* [Written request]
In the rows running from the line that holds "Screen dimensions: 1909x1017" through the end of the rows, inclusive, swap "thumb" for "handle" and keep everything else the same. Return only those lines, without the pictures.

Saved data entries

— BEGIN —

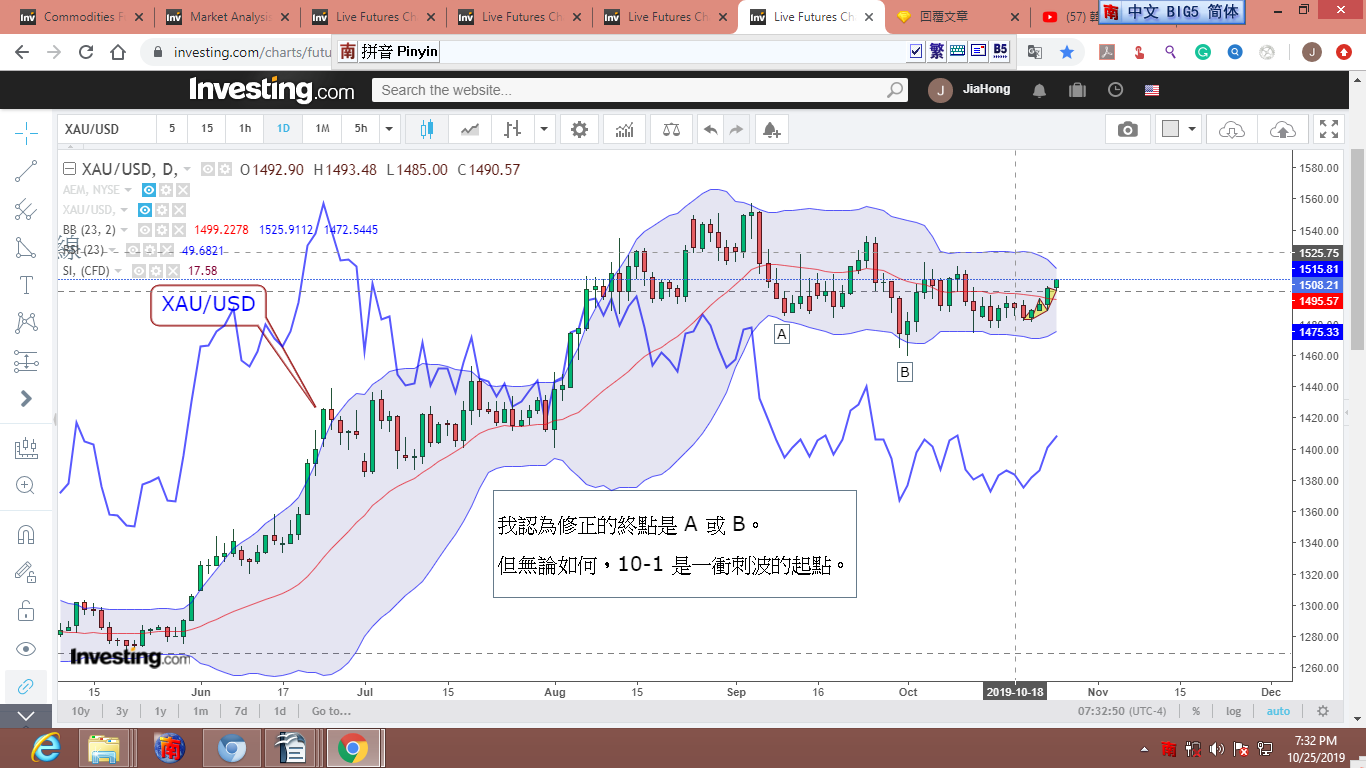Select the 1M interval
The height and width of the screenshot is (768, 1366).
click(322, 129)
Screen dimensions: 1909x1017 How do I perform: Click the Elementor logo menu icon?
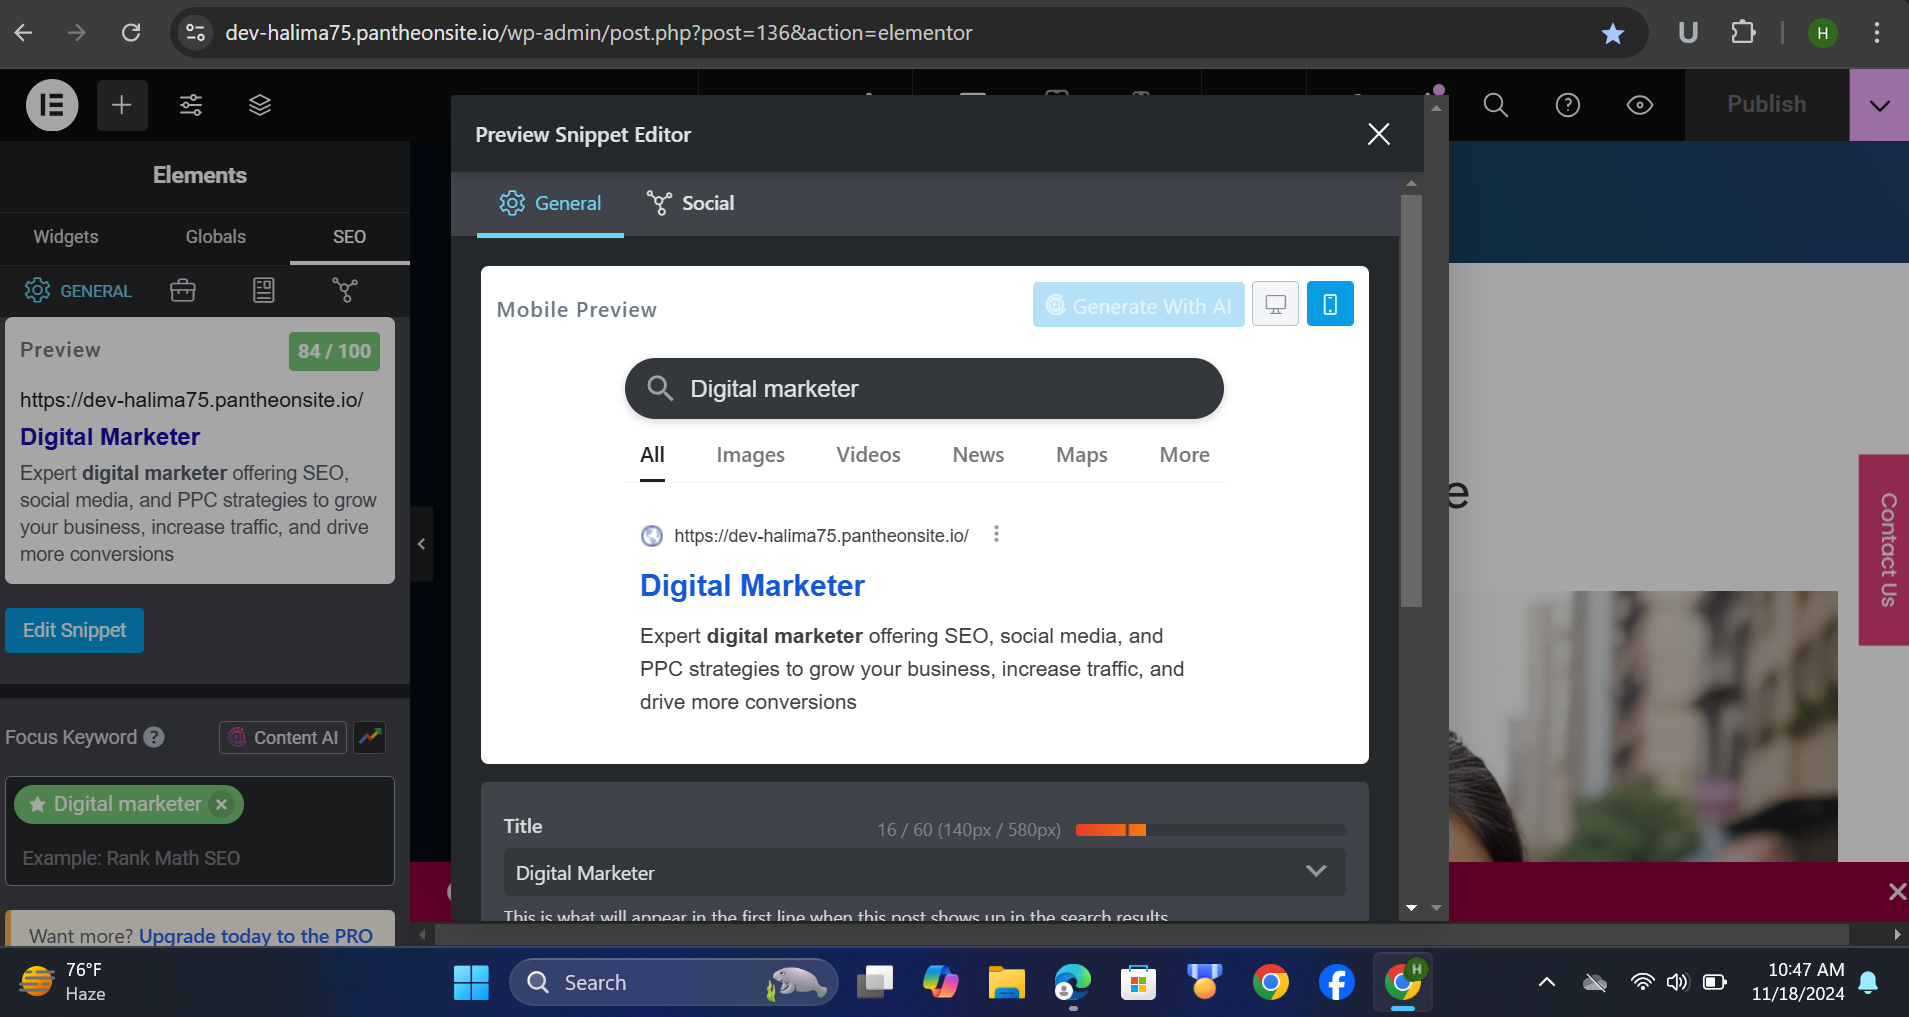52,105

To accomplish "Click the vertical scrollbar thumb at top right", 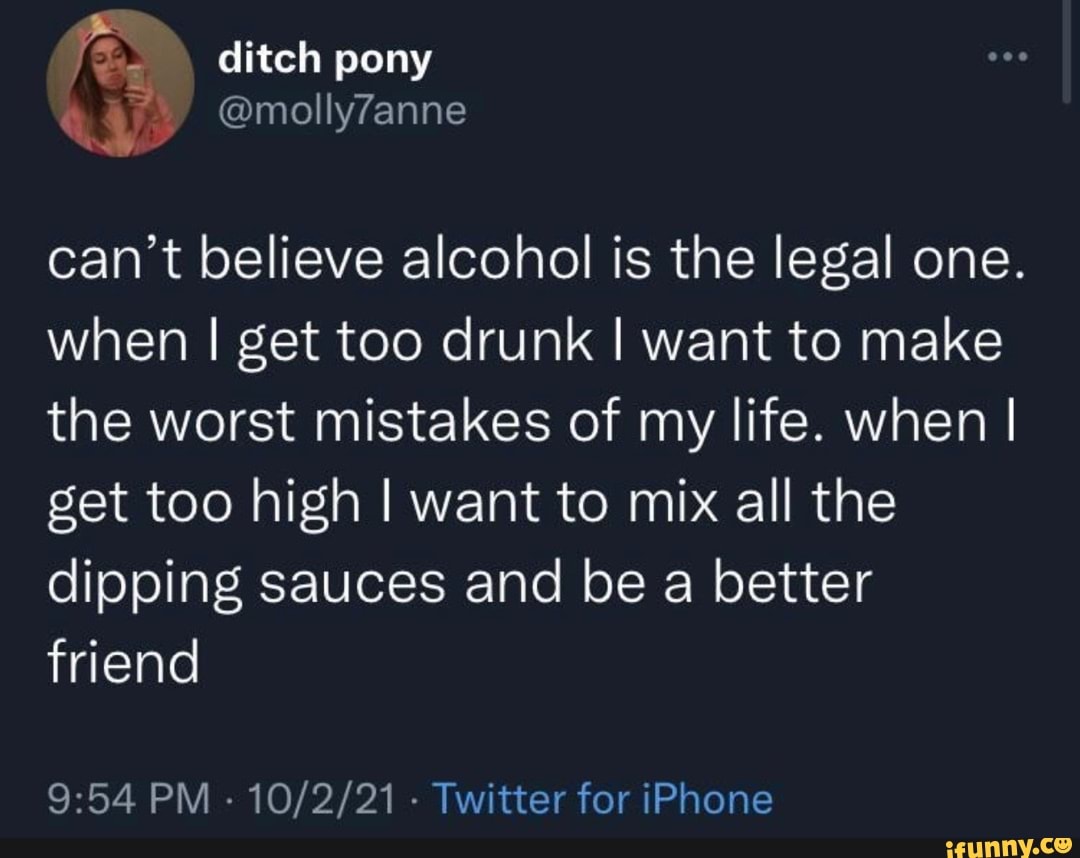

— END —

* [Solved problem]
Screen dimensions: 1909x1017 How do I perform: Click the Elementor logo menu icon?
52,105

To accomplish "Click the vertical scrollbar handle at top right", 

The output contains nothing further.